In March 2018, at the age of 16, I was diagnosed with stage 2A Bulky Hodgkin lymphoma. What I initially thought I was going to see a doctor was for a cold or bronchitis, it was cancer. Quickly I was consulted at the Reproductive Center of the MUHC to start egg preservation treatments, as the chemotherapy treatments to come could affect my fertility. A few days later, my battle against cancer began. After four rounds of chemotherapy, I was very happy to be in remission.

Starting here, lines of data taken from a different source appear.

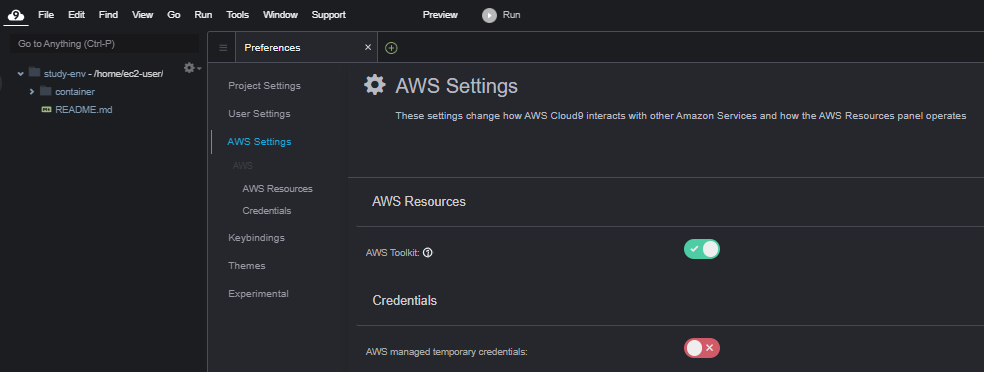
Task: Click the Cloud9 logo icon
Action: pos(17,15)
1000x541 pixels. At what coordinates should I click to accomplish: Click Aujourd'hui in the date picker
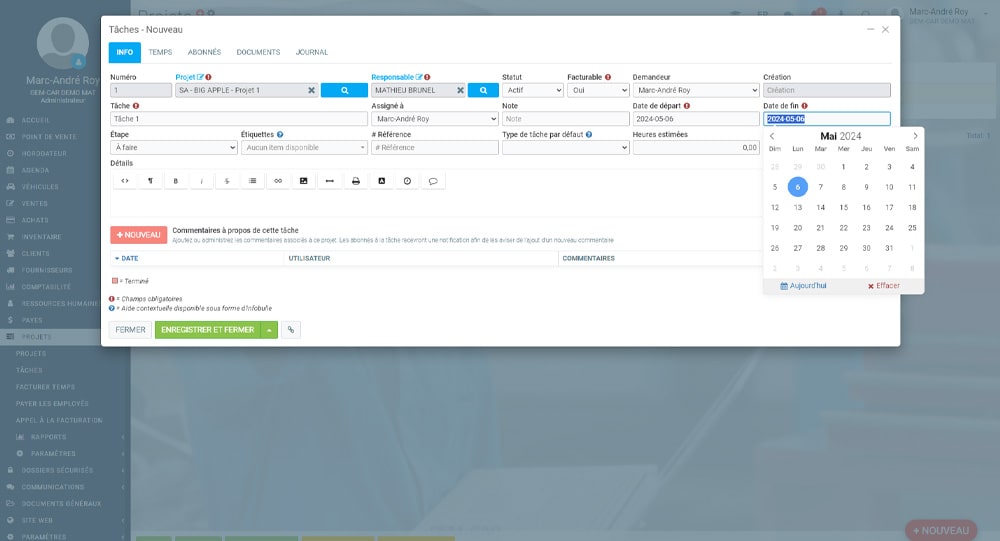[x=803, y=286]
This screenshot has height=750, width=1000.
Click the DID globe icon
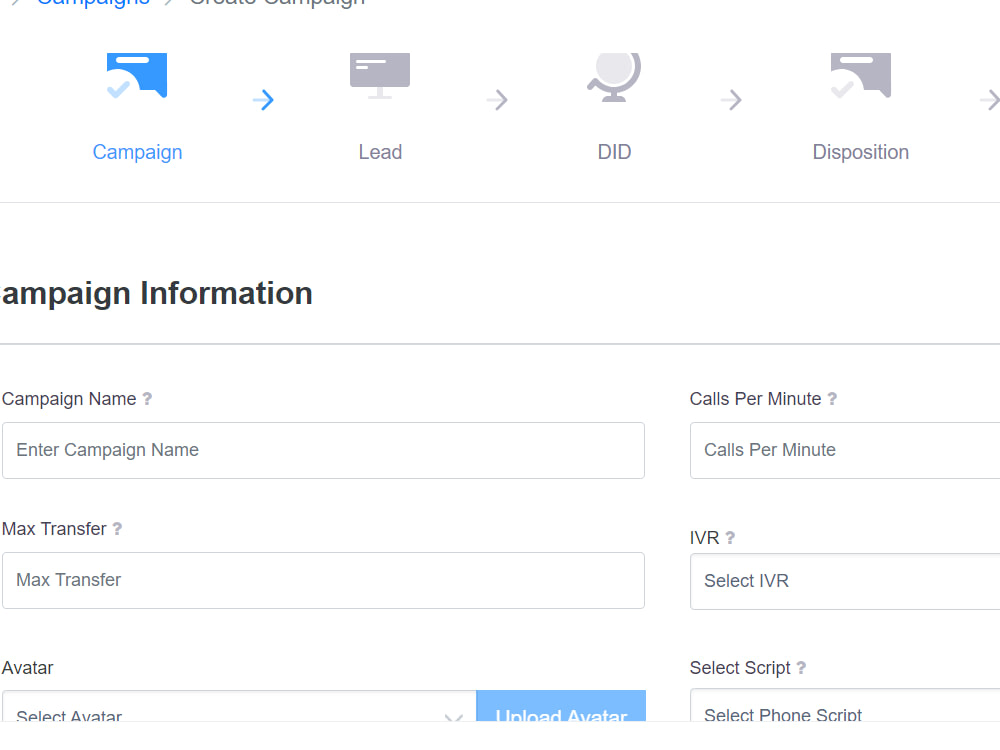[x=614, y=75]
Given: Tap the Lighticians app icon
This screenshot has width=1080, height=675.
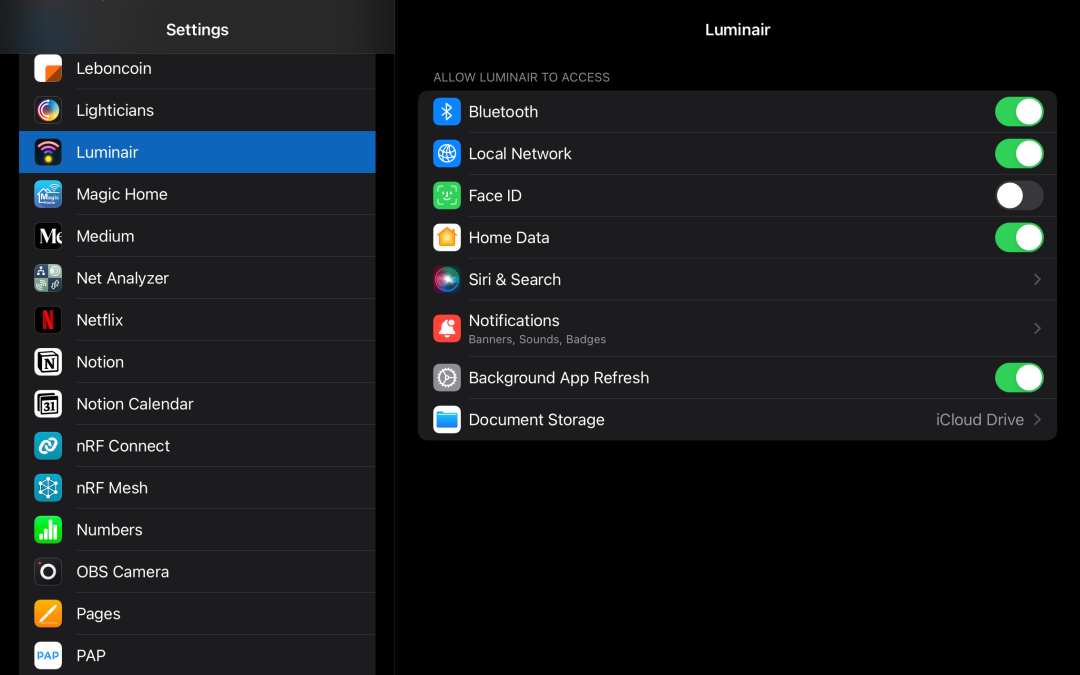Looking at the screenshot, I should (48, 110).
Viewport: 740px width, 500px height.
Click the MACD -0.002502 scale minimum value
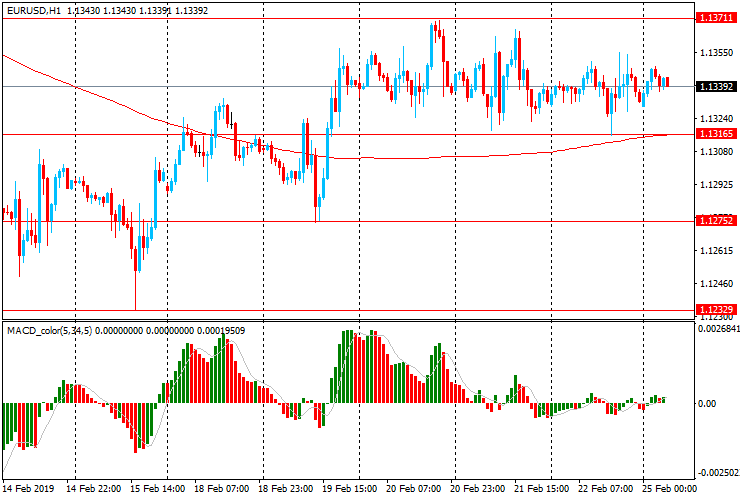(x=718, y=473)
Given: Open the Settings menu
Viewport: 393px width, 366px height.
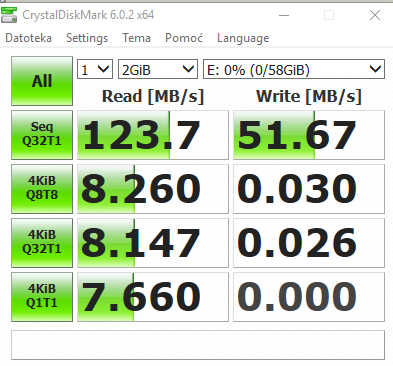Looking at the screenshot, I should pyautogui.click(x=87, y=38).
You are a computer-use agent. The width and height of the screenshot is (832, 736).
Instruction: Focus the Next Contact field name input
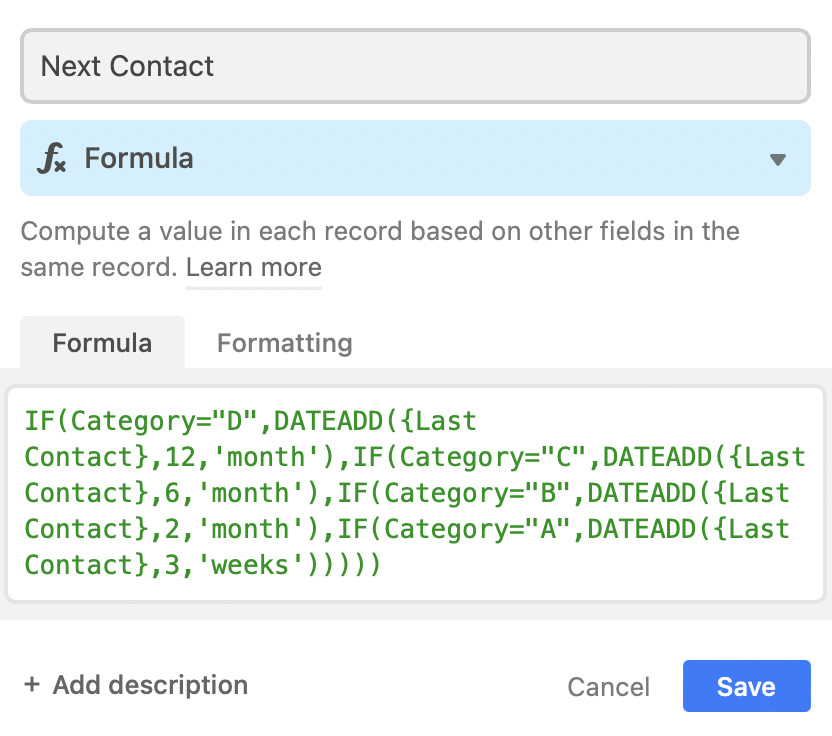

Unfortunately, September 2018, 2 months after finishing my treatments, I learned that my cancer was back. I had to drop out of school again to focus on my treatments that were long and strenuous on the body. After two cycles of chemotherapy, December 26, 2018 I was hospitalized for intensive chemotherapy and a stem cell transplant. It was a very difficult week for me, but I was lucky enough to have simple little things in my days that brought me happiness, like taking a motorized bath in the Oncology Unit of the Montreal Children’s Hospital.

After 20 sessions of radiation therapy in the outpatient clinic, I was able to return to High School in March 2019 and started maintenance chemotherapy. Thanks to research, I was the first patient at the Montreal’s Children’s Hospital to receive an innovative treatment to minimize the risk of a second recurrence. This chemotherapy ended almost a year later, March 2020, when I was in my first year of college.

When you have cancer, you lose a lot, but you also gain. This ordeal allowed me to find what I wanted to do in life, become a nurse. I looked at the positive side of being in the hospital; during my maintenance treatment sessions, I used that time to study for my biology classes and ask questions to the hospital staff. At the moment, I am proud to say that I am in my second year of my Nursing Program and an intern at the CHUM.

In situations like this, it is important to find something positive to motivate yourself to move forward. For me, this is a phrase I repeated myself from the start of my treatments and with the approval from my doctors, I got it tattooed on my body: LIFE IS GOOD.